Collected data:

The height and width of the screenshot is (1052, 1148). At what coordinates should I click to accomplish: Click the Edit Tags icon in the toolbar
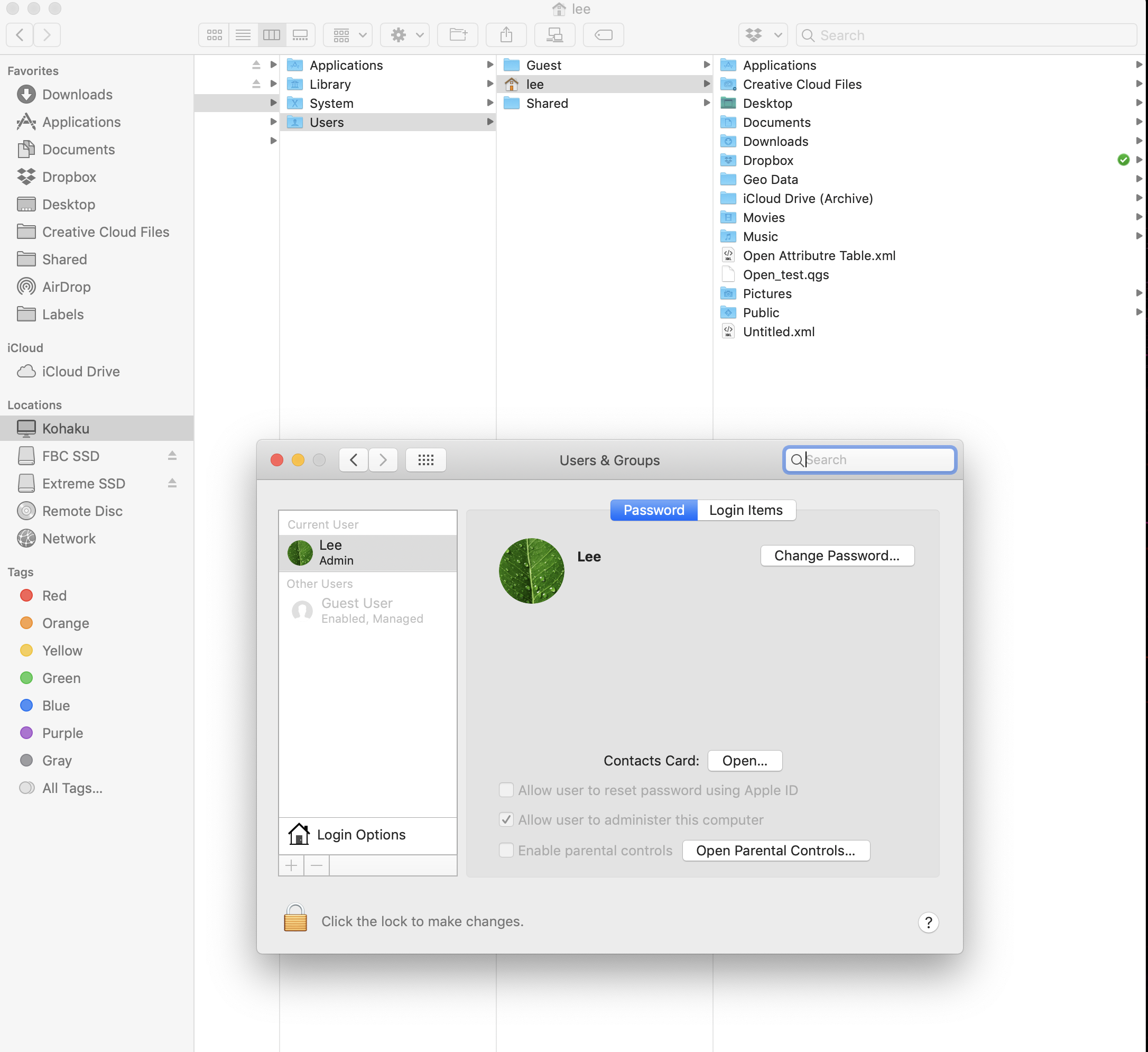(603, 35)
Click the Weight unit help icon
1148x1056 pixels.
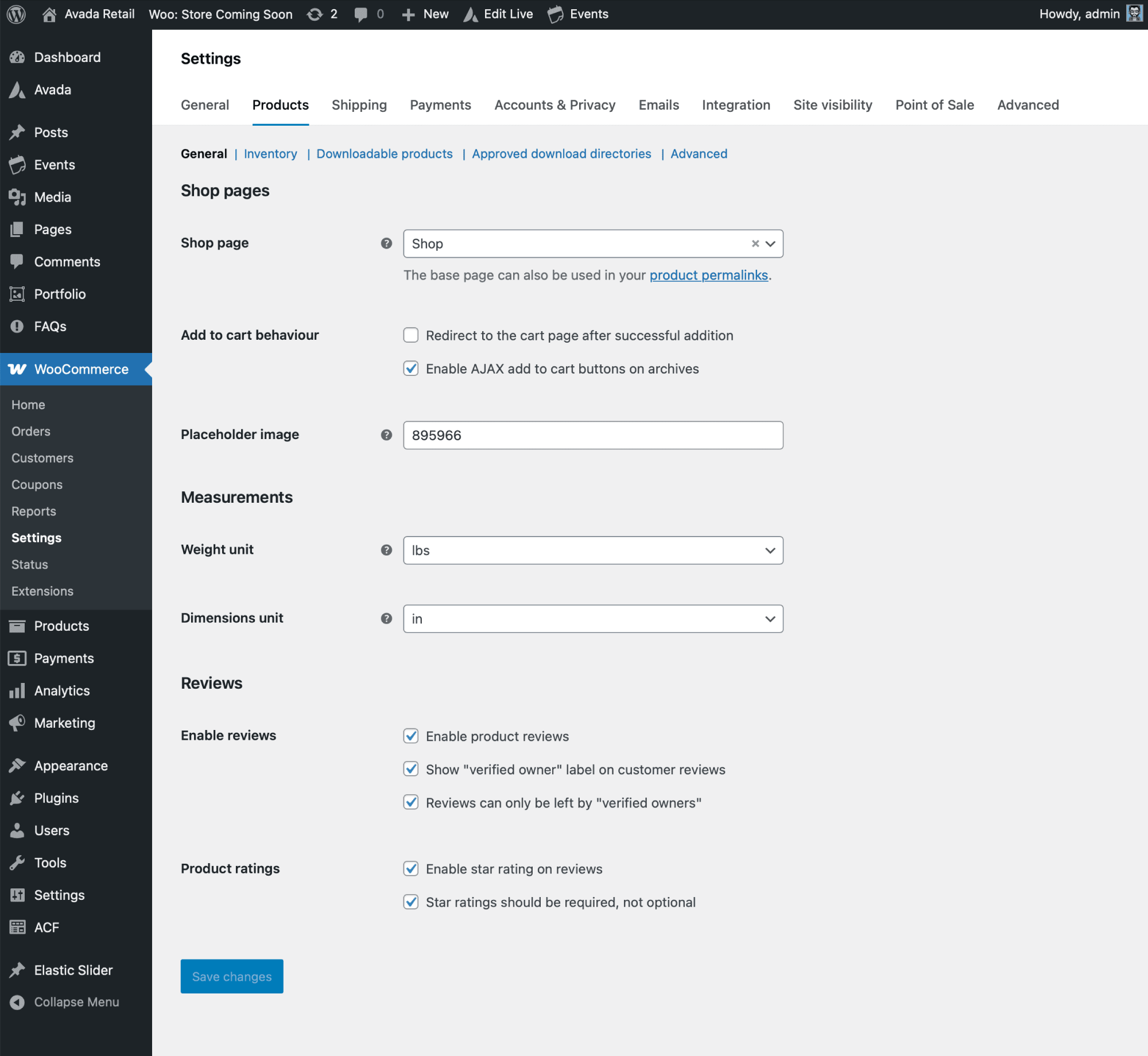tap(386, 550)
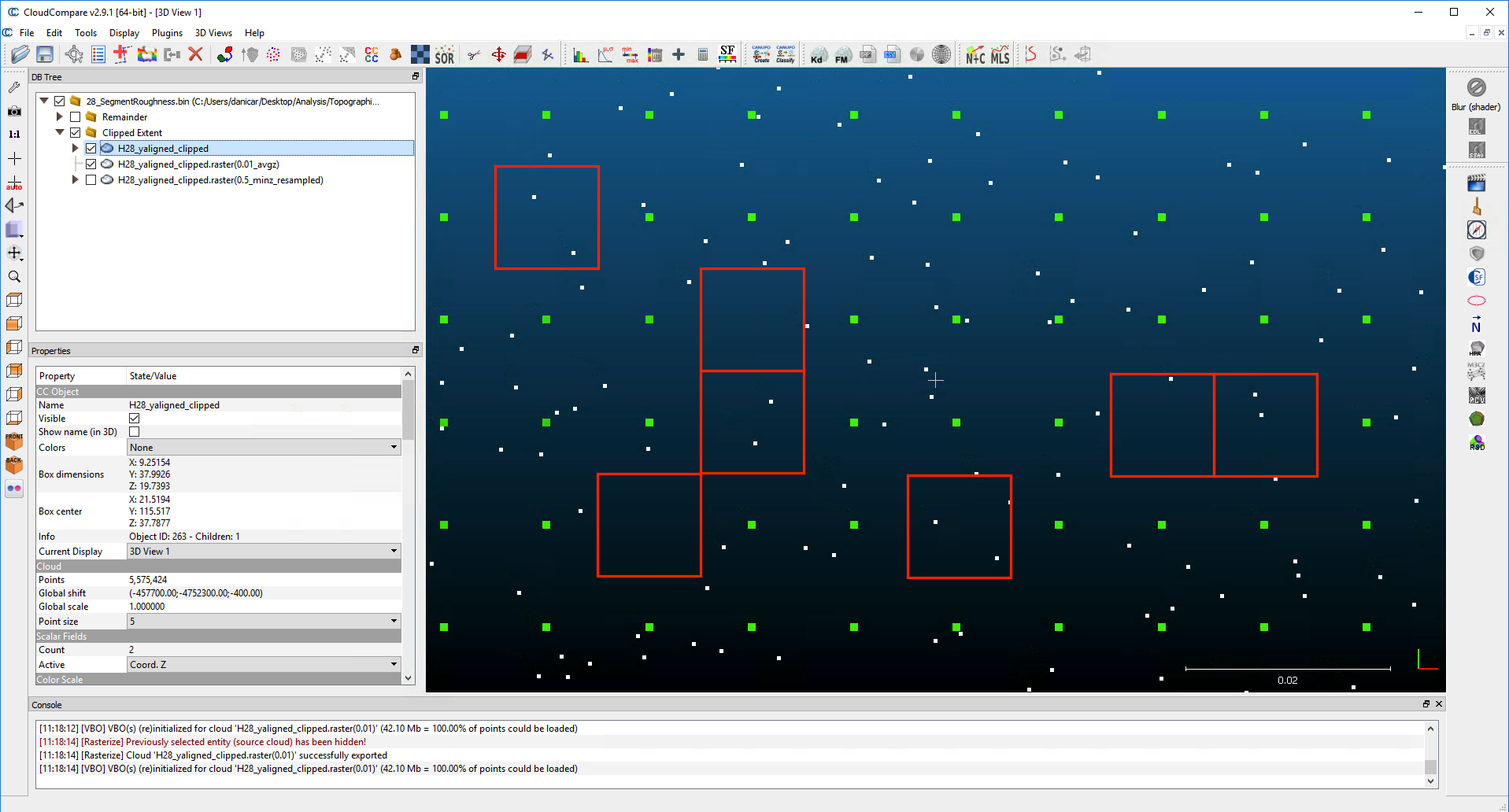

- _Exercise description_: Repeat the records word for word, skipping pictures.

- _Task result_:
The height and width of the screenshot is (1052, 1148). At what coordinates should I click to accomplish: Click the Edit Tags icon in the toolbar
(603, 35)
Click the Weight unit help icon
1148x1056 pixels.
tap(386, 550)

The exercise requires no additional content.